> Goal:
Can you edit these records so that "upload icon" becomes "upload button" and everything else stays the same?
* Start Given information *
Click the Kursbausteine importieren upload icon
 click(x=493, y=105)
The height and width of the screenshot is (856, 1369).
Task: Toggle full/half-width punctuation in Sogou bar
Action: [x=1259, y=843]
* End Given information *
> Worked answer:
Click the Kursbausteine importieren upload button
 click(x=493, y=105)
The height and width of the screenshot is (856, 1369).
Task: Toggle full/half-width punctuation in Sogou bar
Action: [x=1259, y=843]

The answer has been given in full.